Los animales domésticos amontonados en hábitats con escasa biodiversidad también pueden propagar nuevas enfermedades, según Eric Fèvre, titular de la cátedra de veterinaria de enfermedades infecciosas de la Universidad de Liverpool. “Los animales criados en régimen de ganadería intensiva –dice– suelen ser el producto final de una pérdida de diversidad biológica. Al seleccionar las mejores vacas, cerdos o pollos, el hombre crea vastas poblaciones de animales que con frecuencia viven en condiciones de cría intensiva y que son muy similares en el plano genético. Esto conlleva el riesgo de que surjan enfermedades y de que puedan propagarse muy rápidamente cuando esas poblaciones genéticamente uniformes son receptivas a los virus. Aunque la COVID-19 proceda de un murciélago, quizás se haya amplificado en un sistema de ganadería intensiva antes de contagiar al ser humano.”

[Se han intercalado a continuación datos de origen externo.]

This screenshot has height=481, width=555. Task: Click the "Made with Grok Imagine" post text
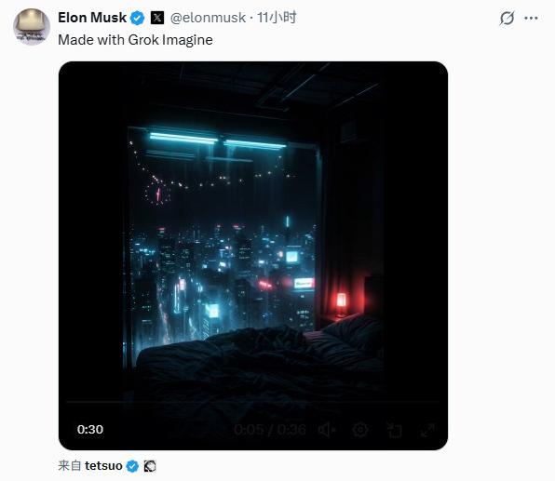click(x=135, y=40)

Este punto de vista lo apoya un estudio de cuatro años de duración realizado bajo la dirección de Christine Kreuder Johnson, responsable de un centro de investigaciones del One Health Institute, perteneciente a la facultad de veterinaria de la Universidad de California-Davis. Dicho estudio pone de manifiesto que los virus más peligrosos para el hombre son los de los animales que éste caza y cuyos hábitats más destruye. “La consecuencia de esto –dice Kreuder Johnson– es que comparten sus virus con la especie humana. La acción de ésta pone en peligro la supervivencia de las especies animales e incrementa los riesgos de contagio simultáneamente. Cuando convergen múltiples factores por un azar desafortunado se genera el tipo de desastres que sufrimos actualmente. Al quebrar las barreras naturales entre las especies vivas y al destruir la biodiversidad hemos abierto las puertas a la irrupción del virus causante de la COVID-19 y, potencialmente, a muchos otros virus y agentes patógenos.”